Los márgenes de acción del político y el cálculo de los riesgos que toma en sus decisiones se fundan en la capacidad de saber que la reproducción del ámbito institucional, en el que despliega su actividad individual, implica su sobrevivencia. El político se sabe sobreviviente, pero también sabe que los demás lo son. Los políticos desaparecen, dejan de ser visibles para los otros, de ahí que parte importante de su acción sea también la actuación frente a los medios, que los mantienen visibles y audibles. El mostrarse es una de las principales formas del mensaje de la identidad del político: es vital ser identificado.

La visibilidad del político en los medios que trasmiten su imagen requiere que desarrolle una capacidad histriónica, la cual fija una personalidad pública, visible e identificable. La capacidad de actuación es una cualidad reconocida primero entre los actores políticos y refrendada por éstos frente al publico. En política es central saber pasar al público el mensaje que se desea transmitir, lo que implica conocer los recursos del medio frente al cual se presenta. El mensaje tiene que ser refrendado por un estilo personal. Tener oficio es saber tener estilo.
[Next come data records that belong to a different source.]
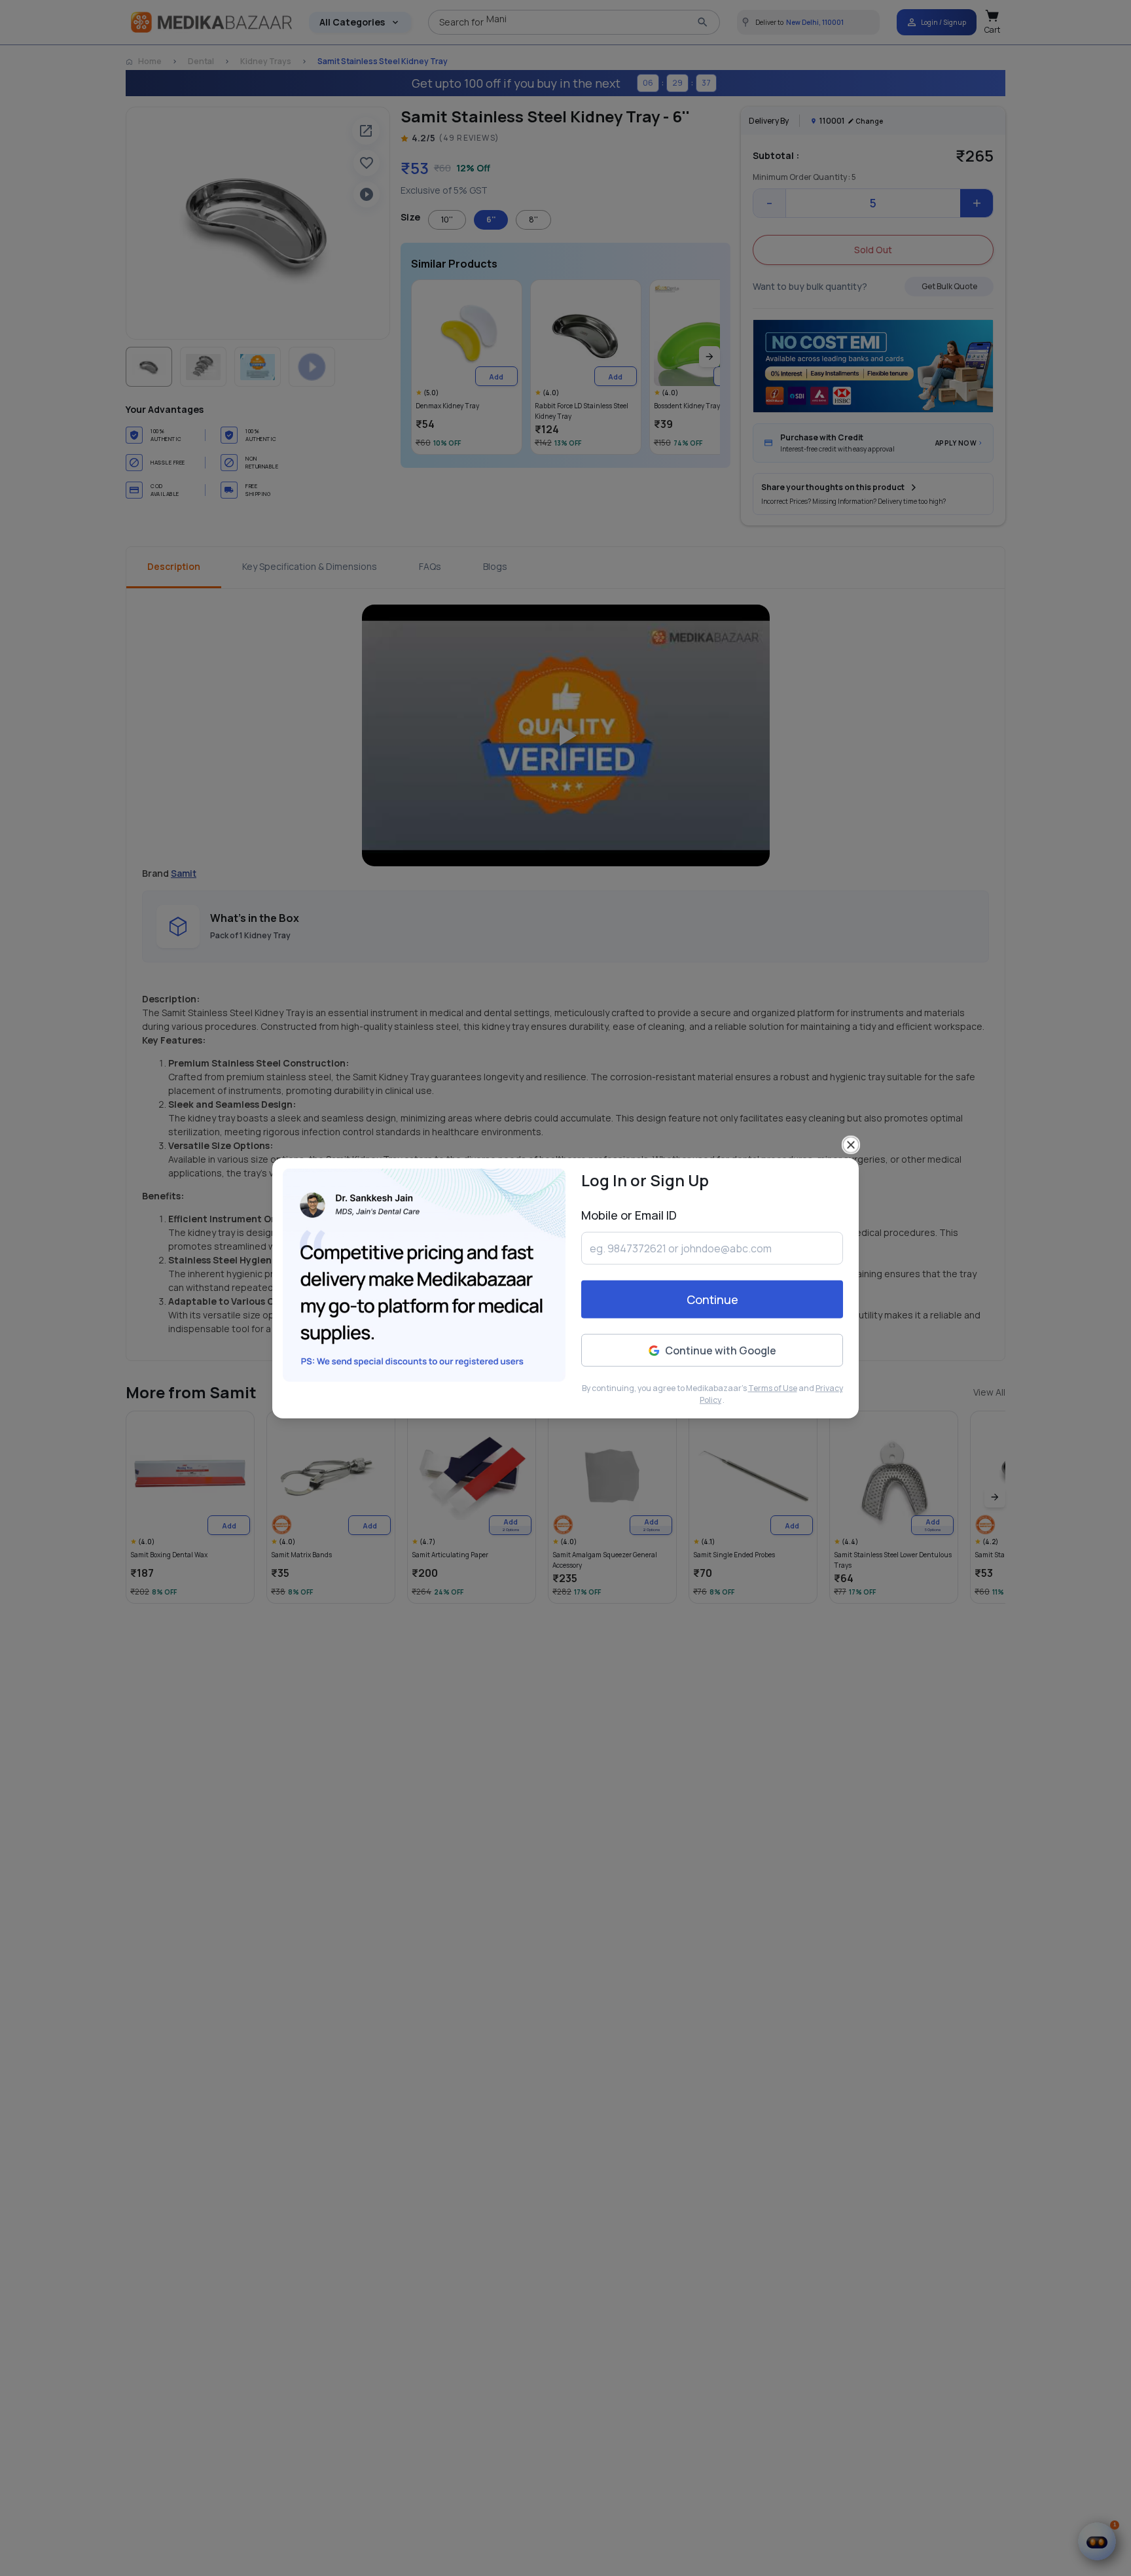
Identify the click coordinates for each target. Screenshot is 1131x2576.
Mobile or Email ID (629, 1215)
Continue (712, 1299)
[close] (851, 1145)
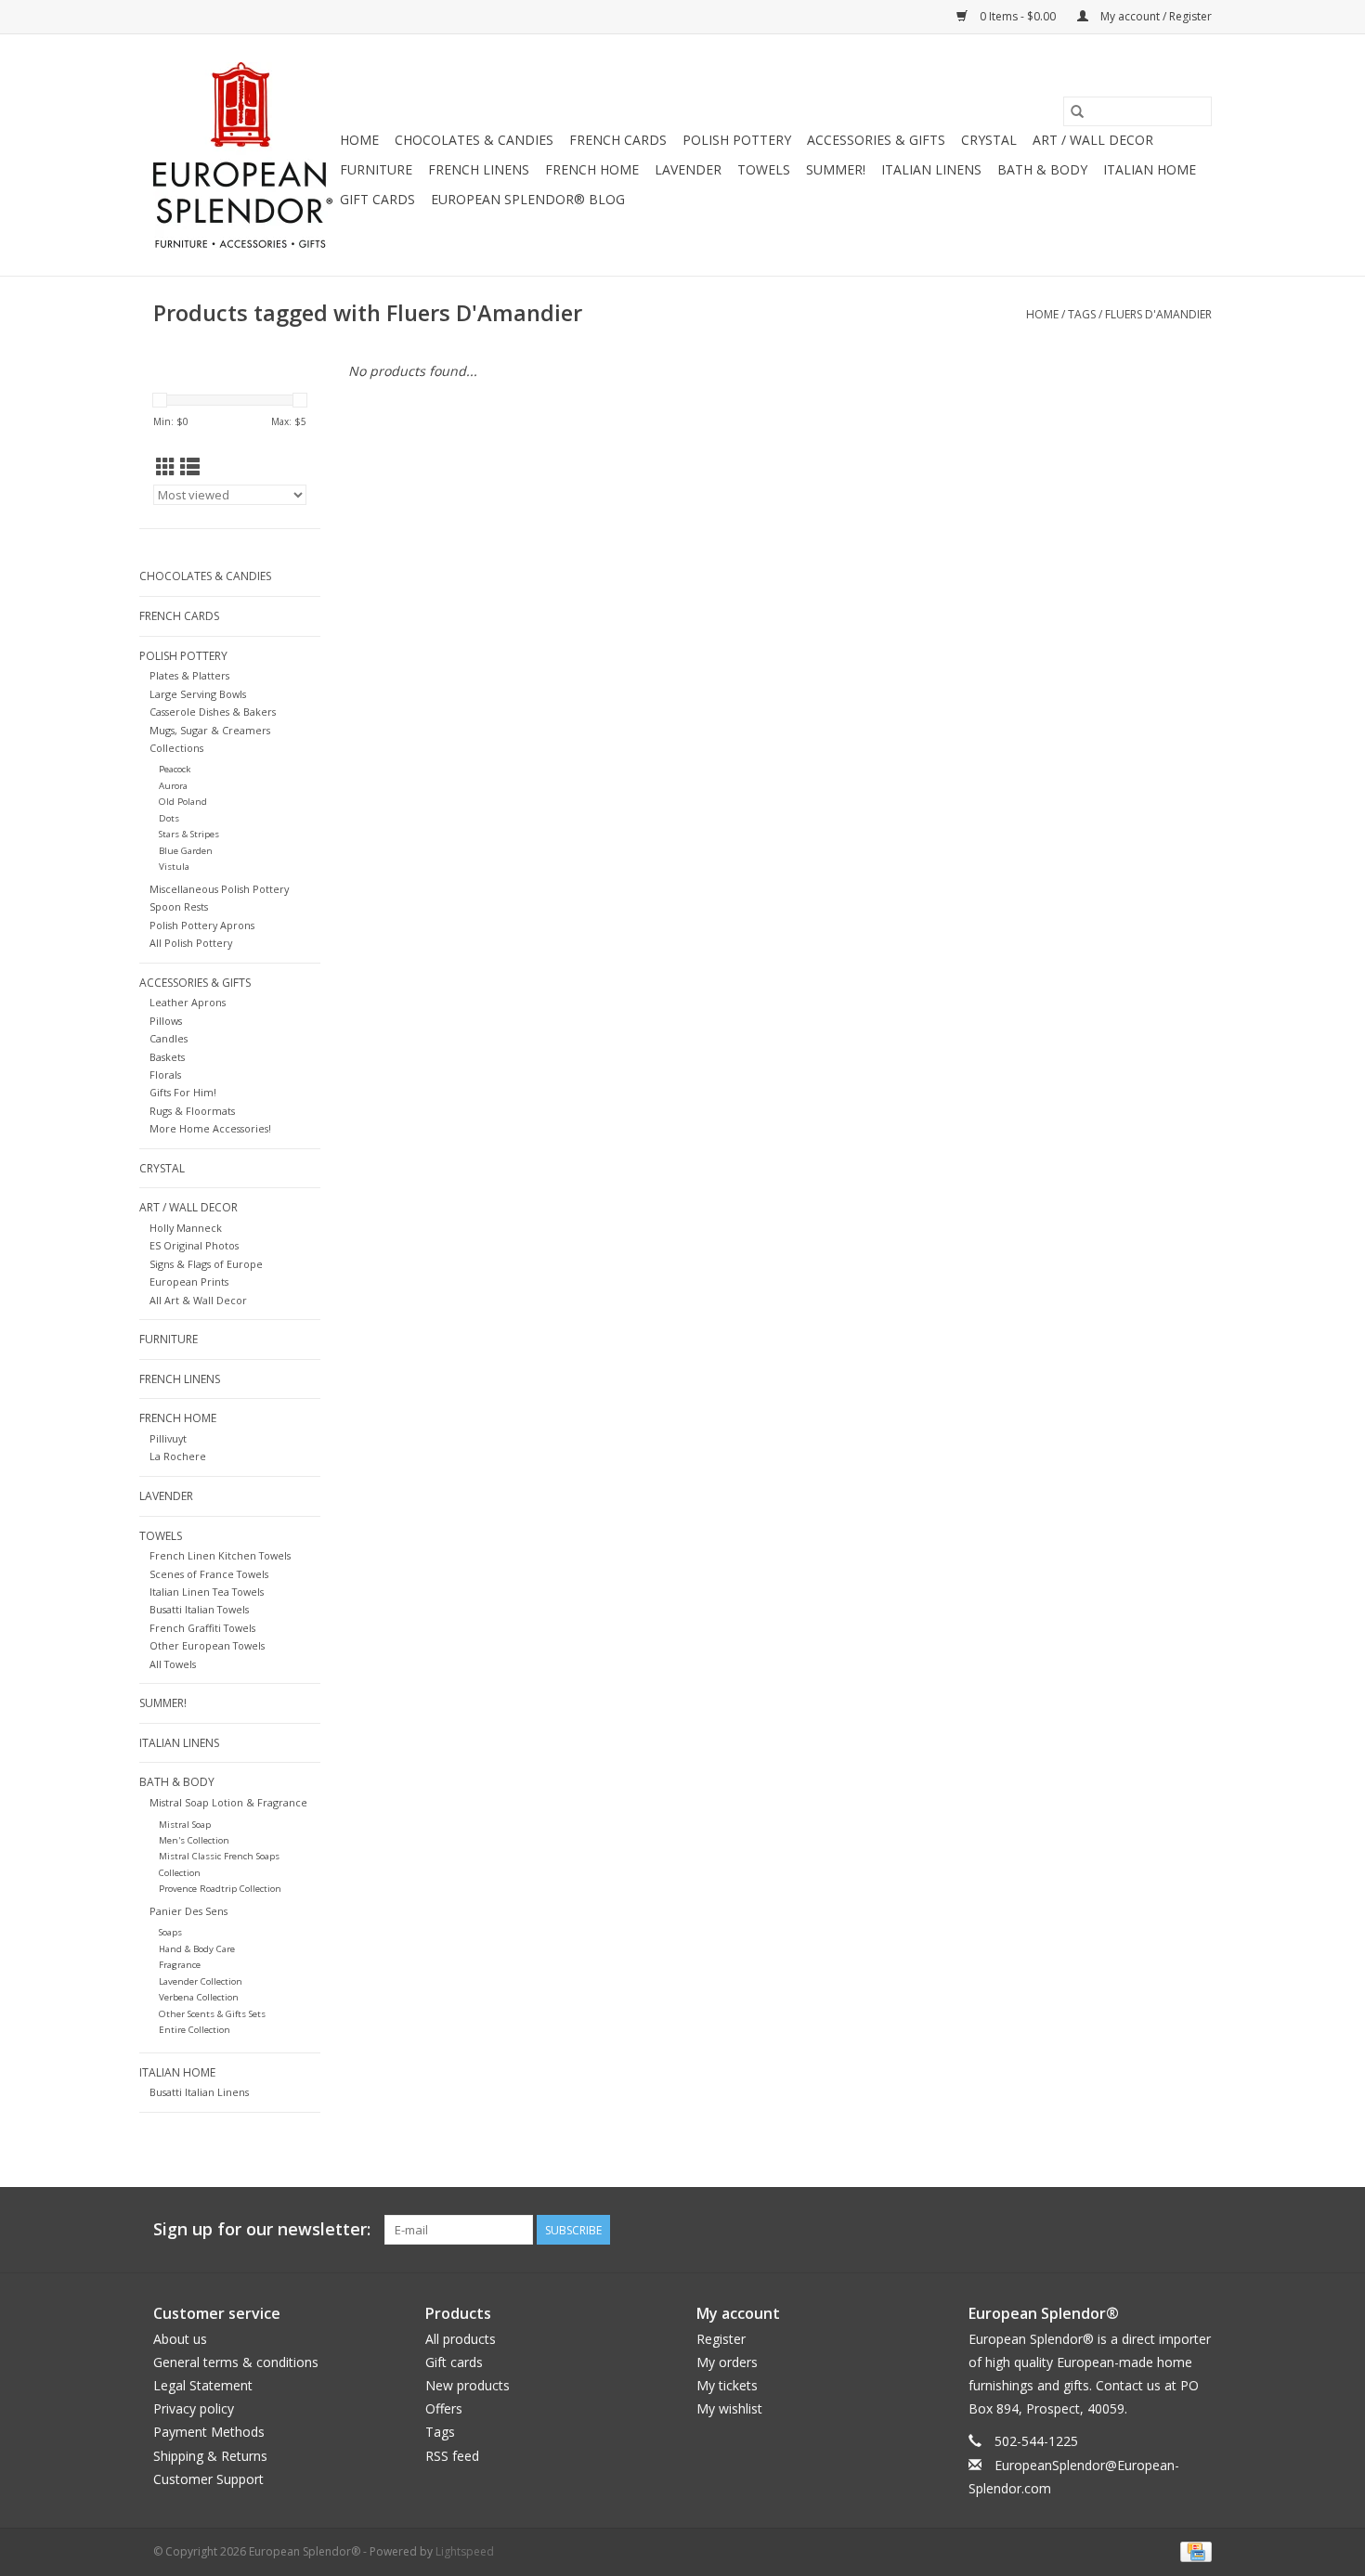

En la actuación política la capacidad de generar los símbolos de identidad, crea "el estilo" del político en el ejercicio del poder en el Estado. Estos símbolos de identidad pueden formar parte del estilo de un gobierno; a través de los cuales se identifican a los gobernantes en un tiempo dado. La imagen de caducidad de un régimen pasa también por lo demodé de los estilos con los que se ejerce el poder.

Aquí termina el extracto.